Hong Kong Security Law: Britain asks China to “step back”

The British government on 2 June asked China to “step back from the brink” and respect Hong Kong’s autonomy. It also warned that if the former British colony’s autonomy is compromised, the government will offer British National Overseas (BNO) passport holders citizenship to those who are settled in the region.

The statement was made by the British Foreign Secretary Dominic Raab in the House of Commons. The House held a physical meeting despite ongoing corona pandemic to highlight that autonomy of its former colony is of great importance.

The leader also added that China should “respect” its international obligations.

China’s proposal to enact stringent security laws for Hong Kong has attracted sharp reactions from the US and UK.

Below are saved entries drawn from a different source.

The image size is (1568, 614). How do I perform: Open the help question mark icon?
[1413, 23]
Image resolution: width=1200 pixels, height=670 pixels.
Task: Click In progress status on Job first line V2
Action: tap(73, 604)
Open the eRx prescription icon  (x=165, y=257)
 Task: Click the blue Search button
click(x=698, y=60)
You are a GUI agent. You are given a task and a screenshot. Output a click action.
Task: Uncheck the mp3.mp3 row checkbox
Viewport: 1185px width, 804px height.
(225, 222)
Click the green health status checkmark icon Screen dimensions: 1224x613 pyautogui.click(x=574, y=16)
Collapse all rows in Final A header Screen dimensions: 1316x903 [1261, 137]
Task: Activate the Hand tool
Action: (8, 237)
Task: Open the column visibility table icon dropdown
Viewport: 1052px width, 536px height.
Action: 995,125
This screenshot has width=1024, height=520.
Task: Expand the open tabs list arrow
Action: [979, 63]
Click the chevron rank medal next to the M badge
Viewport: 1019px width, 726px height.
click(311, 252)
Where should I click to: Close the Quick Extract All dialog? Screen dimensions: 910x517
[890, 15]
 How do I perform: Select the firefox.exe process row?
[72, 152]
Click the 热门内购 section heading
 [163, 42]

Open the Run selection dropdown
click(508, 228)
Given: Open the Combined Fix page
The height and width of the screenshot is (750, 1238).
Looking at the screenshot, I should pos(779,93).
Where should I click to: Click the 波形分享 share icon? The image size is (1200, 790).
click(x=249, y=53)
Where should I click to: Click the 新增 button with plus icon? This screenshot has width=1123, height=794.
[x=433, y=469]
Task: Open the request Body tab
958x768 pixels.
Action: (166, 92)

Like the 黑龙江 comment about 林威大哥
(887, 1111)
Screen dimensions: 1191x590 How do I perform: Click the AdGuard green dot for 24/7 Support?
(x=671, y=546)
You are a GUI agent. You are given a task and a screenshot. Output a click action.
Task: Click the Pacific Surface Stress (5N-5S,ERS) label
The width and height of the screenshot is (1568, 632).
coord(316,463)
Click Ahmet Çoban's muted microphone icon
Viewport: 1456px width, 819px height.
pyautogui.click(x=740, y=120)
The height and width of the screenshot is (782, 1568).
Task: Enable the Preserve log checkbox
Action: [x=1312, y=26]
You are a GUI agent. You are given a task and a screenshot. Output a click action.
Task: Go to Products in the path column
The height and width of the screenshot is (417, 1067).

The Foreign Secretary warned that if China proposes to enact such a law, Britain will also look to at its other options as they have a responsibility towards Hong Kong. Secretary Raab added if any legislation impacting the autonomy of Hong Kong is announced, they can initiate change for the BNO passport holders.

When Britain signed the Joint Declaration in 1984 with China, granting BNO status to Hong Kong residents was part of the deal. The Joint Declaration was arrangement entered into with China before Hong Kong’s handover.

Hong Kong residents with a BNO passport can seek UK consular support in third countries. BNO Passport holders can also enter Britain visa-free and stay in the UK for up to six months.

If the proposed security law is enacted, the UK will allow Hong Kong BNO passport holders to stay beyond six months. The minister also added that those passport holders could also explore the option of getting citizenship in Britain.

China’s National People’s Congress on 22 May proposed a new security law for Hong Kong. After six days, the Congress adopted this proposal.

The new legislation, according to the Chinese Foreign Minister Wang Yi, will forbid “treason, secession, sedition, and subversion.”

The British minister described the new law would threaten the “One Country Two Systems,” arrangement. This system makes Hong Kong stay autonomous.

Hong Kong residents fear that their freedom will be compromised if this law is implemented.

The Boris Johnson government is talking to the US and Australia to mount pressure on China to reconsider its decision.